Exercise task 1: Copy the text on the requirement to write a will from "From this we" to "the United States).".
Exercise task 2: In the text on the requirement to write a will, what does the quoted passage from the Most Holy Book say the testator should do in the document? List every action.
Exercise task 3: Continue the text on the requirement to write a will from where it stops.

The requirement to write a will
In the Most Holy Book Baha’u’llah writes:
Unto everyone hath been enjoined the writing of a will. The testator should head this document with the adornment of the Most Great Name, bear witness therein unto the oneness of God in the Dayspring of His Revelation, and make mention, as he may wish, of that which is praiseworthy, so that it may be a testimony for him in the kingdoms of Revelation and Creation and a treasure with his Lord, the Supreme Protector, the Faithful. (Baha’u’llah, The Kitab-i-Aqdas, Paragraph 109, p. 59)
From this we see that a believer’s last will and testament has both a spiritual and a physical function. The spiritual function is, as I understand it, to be a final statement of belief in the Manifestation of God, a sacred document having effect in both the physical and spiritual realms. Shoghi Effendi’s secretary wrote on his behalf, The execution of the provisions of the will causes the spirit of the deceased to rejoice in the Abha Kingdom. (Written on behalf of Shoghi Effendi, quoted in a letter written on behalf of the Universal House of Justice, dated August 24, 1982, to a National Spiritual Assembly; cited in “Developing Distinctive Baha’i Communities,” a publication of the National Spiritual Assembly of the Baha’is of the United States).

Data section:
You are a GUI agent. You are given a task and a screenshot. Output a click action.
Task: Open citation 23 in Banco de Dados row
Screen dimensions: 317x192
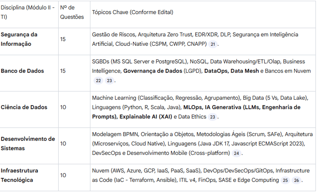click(x=109, y=81)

Expected output 1:
From this we see that a believer’s last will and testament has both a spiritual and a physical function. The spiritual function is, as I understand it, to be a final statement of belief in the Manifestation of God, a sacred document having effect in both the physical and spiritual realms. Shoghi Effendi’s secretary wrote on his behalf, The execution of the provisions of the will causes the spirit of the deceased to rejoice in the Abha Kingdom. (Written on behalf of Shoghi Effendi, quoted in a letter written on behalf of the Universal House of Justice, dated August 24, 1982, to a National Spiritual Assembly; cited in “Developing Distinctive Baha’i Communities,” a publication of the National Spiritual Assembly of the Baha’is of the United States).

Expected output 2:
- Head the document with the adornment of the Most Great Name
- Bear witness therein unto the oneness of God in the Dayspring of His Revelation
- Make mention, as he may wish, of that which is praiseworthy

Expected output 3:
In addition, the last will and testament is an appropriate document in which to make provision for the raising of one’s children, the care of one’s surviving relatives, disposition of one’s assets, provisions for treatment and burial of the body after death, payment of debts, payment of any unpaid Huquq’llah, gifts to charity, deeds to be done on one’s behalf, and the like. This is the type of will and testament that the believers are required by the provisions of the Most Holy Book to write, and this is one of the laws of the Aqdas that is presently binding on the believers. I will refer to this as a “believer’s will.”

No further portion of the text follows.